Хотя принцип неопределенности — это физический закон, управляющий нашей судьбой, но есть моменты, содержащие в себе будущее — шлепок тела о землю, удар виском о грань бордюра, — и точно так же есть моменты прошлого, содержащие в себе проникновение кинжала в тело, запах горелой плоти юного флорентийца, безоружного, одетого в простой плащ. Лежа на земле, я услышала визг шин; мелькнуло черное пятно крыла и тут же пропало за углом.

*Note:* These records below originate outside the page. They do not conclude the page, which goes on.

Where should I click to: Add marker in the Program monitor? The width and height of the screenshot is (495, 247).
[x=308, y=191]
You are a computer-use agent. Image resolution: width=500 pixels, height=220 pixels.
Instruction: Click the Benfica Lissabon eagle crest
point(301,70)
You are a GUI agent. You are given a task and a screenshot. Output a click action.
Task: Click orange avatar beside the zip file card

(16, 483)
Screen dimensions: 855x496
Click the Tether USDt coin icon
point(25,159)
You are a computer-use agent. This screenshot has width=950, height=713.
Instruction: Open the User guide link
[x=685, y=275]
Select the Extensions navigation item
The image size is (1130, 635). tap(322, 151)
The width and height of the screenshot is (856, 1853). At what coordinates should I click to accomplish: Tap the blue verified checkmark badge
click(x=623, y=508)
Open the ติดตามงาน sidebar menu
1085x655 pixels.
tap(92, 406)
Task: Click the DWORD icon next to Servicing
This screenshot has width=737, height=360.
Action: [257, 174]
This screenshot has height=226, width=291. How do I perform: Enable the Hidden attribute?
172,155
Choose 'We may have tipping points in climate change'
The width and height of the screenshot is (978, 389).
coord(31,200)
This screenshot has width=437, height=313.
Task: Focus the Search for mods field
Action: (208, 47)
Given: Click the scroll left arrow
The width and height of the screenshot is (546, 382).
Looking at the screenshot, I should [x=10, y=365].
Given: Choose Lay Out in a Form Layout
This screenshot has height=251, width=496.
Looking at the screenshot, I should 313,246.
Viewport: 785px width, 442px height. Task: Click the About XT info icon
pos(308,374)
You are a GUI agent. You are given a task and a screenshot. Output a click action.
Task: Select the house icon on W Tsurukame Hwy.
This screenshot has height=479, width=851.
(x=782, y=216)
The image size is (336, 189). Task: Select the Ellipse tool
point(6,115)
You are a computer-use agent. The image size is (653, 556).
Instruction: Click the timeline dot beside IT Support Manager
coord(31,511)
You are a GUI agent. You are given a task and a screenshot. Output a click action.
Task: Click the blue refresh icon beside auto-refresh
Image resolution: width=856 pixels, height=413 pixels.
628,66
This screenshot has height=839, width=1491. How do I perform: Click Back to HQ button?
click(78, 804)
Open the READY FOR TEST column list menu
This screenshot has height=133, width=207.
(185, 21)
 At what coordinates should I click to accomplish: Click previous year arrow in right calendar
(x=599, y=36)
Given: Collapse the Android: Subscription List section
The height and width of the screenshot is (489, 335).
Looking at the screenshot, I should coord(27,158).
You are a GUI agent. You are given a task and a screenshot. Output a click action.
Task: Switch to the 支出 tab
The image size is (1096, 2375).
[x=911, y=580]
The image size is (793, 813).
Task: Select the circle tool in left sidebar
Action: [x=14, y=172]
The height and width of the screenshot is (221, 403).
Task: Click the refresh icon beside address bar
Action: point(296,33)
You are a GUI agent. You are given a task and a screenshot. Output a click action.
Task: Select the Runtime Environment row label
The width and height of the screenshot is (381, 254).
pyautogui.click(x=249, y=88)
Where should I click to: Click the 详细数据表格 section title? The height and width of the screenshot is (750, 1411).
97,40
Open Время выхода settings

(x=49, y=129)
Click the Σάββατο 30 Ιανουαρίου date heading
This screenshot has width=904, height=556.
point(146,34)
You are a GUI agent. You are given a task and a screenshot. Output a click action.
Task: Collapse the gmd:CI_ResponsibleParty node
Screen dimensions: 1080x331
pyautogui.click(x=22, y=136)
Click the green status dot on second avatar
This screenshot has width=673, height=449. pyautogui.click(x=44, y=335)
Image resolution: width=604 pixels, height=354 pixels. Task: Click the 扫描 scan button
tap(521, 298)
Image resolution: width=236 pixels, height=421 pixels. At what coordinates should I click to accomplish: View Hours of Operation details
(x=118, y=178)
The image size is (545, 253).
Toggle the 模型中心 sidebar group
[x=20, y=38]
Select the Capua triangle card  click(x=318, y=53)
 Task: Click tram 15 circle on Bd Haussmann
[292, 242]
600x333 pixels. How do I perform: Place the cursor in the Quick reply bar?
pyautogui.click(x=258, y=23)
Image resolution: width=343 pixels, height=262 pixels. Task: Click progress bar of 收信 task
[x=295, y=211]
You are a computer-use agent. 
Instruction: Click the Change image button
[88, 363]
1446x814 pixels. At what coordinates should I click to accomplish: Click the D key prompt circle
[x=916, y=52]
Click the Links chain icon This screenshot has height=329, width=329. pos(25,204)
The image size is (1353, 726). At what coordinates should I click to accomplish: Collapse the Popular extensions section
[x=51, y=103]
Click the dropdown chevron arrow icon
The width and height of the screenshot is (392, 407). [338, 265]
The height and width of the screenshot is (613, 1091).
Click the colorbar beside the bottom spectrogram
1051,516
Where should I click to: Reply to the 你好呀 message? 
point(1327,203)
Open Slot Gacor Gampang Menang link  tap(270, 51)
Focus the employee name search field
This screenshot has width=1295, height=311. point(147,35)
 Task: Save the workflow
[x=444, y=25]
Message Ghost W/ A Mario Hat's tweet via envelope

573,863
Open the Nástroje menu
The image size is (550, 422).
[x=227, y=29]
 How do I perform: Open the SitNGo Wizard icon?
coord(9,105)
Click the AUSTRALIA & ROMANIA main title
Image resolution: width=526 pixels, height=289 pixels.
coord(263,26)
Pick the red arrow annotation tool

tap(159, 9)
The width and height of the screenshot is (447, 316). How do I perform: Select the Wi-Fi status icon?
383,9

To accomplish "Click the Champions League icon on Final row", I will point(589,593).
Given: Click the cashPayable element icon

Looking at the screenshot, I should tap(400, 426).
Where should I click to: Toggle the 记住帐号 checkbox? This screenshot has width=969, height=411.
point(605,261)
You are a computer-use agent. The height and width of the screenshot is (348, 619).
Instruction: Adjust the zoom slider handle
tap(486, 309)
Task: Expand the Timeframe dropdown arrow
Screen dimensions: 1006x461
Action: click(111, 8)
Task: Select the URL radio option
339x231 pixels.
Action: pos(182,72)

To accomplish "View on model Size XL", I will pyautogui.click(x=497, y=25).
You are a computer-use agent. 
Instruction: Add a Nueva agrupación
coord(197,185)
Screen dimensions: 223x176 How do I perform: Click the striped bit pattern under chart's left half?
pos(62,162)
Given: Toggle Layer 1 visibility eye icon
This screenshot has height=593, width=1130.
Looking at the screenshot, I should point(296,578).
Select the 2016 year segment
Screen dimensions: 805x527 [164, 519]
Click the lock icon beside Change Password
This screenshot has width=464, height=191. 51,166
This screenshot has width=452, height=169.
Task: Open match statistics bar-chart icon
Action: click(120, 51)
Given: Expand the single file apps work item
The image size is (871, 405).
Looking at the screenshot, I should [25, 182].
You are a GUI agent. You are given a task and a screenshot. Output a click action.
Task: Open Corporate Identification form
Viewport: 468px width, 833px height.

Оказавшись внутри бесконечного пузыря времени, я поняла, что подлинное ощущение опасности — это моментальная вспышка, которой хватает лишь для того, чтобы включилось сознание. Велосипедный руль впился мне в левый бок, из носа текла кровь. И тем не менее мысленно я не покидала дублинского бара, где сидела на высоком табурете, спиной к деревянной стойке. Я продолжала думать о том же, о чем думала до столкновения, словно видела сон о прошлом, где Рой, в том же ирландском свитере, что и в день нашего знакомства, медленно-медленно протягивал руку к уголку моих губ. Вокруг меня, словно сквозь вату, слышались шаги вперемежку с голосами, мое тело ощупывали чьи-то руки, меня спрашивали, в порядке ли я, мне помогали встать — и наконец, благодаря людям вокруг, я покинула безмолвие и остановившееся время.

Греки полагали, что выжить — значит избежать своей судьбы. Но если ты избежал своей судьбы, то в чьей жизни окажешься после этого?